Private money mortgages, also called private money loans, are very similar to conventional home mortgages that the majority of people are already familiar with. This type of loan is given to a borrower who has residential real estate to use as collateral for the loan they need. The primary difference is that the private money mortgage funds come from private investors – the private money lenders – rather than credit unions and banks.
With private money lenders, they are not as concerned with income history and credit scores. Instead, they look at the property’s value along with the total amount of equity the borrower actually has in the property in question. The focus on equity and value offers more flexibility that provides for private money lenders to be able to approve the funds faster than usual. Thanks to the fast approvals and the funding availability, real estate investors are able to utilize the services of a private money lender for all types of residential real estate financing.
In most cases, a private money lender is going to demand a down payment of a minimum of 25 percent. The down payment that these lenders require are usually higher than what is required from credit unions or banks but the trade off is that a private money lender has fewer requirements to get a loan approved. These lenders are also able to overlook issues such as poor credit along with other issues that may be on a borrower’s record, including short sales, bankruptcies, and foreclosures.
For most situations, private money lending is used for short-term purposes only. Borrowers are required to have an exit strategy for the private money loan when they apply. Lenders are often agreeable to terms of three to four years in most cases. Some of the most common types of exit strategies for a private money loan include refinancing using a long-term conventional loan or to sell the property to recoup the money loaned.
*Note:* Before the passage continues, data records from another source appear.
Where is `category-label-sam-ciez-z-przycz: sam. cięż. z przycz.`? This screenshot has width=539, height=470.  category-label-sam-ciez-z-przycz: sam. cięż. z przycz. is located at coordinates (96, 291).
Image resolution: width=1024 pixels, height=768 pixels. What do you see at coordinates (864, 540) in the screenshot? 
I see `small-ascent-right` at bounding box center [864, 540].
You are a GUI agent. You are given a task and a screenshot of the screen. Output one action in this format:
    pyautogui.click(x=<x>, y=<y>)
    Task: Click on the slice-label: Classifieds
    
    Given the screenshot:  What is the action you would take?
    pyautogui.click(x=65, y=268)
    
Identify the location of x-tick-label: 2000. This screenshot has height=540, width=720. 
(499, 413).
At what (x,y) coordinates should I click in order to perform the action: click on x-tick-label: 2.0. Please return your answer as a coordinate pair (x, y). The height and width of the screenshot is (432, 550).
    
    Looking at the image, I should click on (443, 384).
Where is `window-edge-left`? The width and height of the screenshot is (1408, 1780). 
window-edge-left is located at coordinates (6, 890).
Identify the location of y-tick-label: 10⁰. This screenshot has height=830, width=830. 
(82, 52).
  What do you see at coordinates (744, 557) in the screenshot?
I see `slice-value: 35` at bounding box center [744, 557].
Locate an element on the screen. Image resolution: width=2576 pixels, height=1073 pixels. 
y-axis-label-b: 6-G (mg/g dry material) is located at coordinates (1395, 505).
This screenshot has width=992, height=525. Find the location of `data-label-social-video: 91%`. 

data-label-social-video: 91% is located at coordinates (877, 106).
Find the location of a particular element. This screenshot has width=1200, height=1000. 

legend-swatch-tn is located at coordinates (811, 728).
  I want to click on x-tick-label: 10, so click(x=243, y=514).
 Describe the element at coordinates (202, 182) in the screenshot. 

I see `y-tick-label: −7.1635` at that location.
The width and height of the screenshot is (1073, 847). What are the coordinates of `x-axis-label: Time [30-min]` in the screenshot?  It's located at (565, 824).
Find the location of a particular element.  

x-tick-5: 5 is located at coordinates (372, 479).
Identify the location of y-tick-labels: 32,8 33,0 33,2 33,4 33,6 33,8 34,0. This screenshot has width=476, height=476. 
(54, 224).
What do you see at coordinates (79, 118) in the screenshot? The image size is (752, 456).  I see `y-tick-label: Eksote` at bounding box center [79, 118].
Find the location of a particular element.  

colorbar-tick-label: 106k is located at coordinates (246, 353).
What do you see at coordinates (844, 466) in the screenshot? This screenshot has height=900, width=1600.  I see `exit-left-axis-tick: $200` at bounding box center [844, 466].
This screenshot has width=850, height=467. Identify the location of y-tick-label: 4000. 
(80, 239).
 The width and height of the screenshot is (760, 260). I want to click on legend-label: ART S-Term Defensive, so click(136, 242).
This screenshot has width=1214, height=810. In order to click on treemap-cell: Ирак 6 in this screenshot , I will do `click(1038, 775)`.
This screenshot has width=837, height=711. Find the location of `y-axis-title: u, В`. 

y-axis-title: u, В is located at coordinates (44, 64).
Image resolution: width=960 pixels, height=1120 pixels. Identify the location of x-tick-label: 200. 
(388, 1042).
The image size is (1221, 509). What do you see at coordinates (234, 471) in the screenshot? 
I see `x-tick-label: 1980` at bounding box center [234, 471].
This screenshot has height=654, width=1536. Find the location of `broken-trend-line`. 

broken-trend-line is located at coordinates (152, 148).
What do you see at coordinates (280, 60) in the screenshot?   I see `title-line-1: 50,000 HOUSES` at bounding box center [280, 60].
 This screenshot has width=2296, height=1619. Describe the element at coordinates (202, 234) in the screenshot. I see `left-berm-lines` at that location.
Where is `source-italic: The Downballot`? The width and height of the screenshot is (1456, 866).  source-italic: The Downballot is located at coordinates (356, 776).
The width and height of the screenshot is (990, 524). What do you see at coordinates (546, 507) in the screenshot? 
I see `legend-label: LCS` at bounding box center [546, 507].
A private money lenders Arizona company is typically going to have a higher interest rate than more traditional 30-year bank loans. Usually, the interest rates charged by private money lenders range from the eight to 15 percent range depending on the specific lender, borrower, and the specific property along with the loan value that’s being requested. Even though the interest rates for a private money loan are much higher compared to a conventional bank loan, the quick funding and flexible lending criteria are usually worth the additional expense, especially for any real estate investor who wants to take advantage of this type of limited-time opportunity. Since a private money mortgage is only available for a short period, the total interest expense isn’t usually that significant during the course of the total investment.
Arizona private lenders usually charge much lower interest rates than the private lenders in different states. There are several private money lenders in Arizona and the increased competition helps to push the total interest rates lower.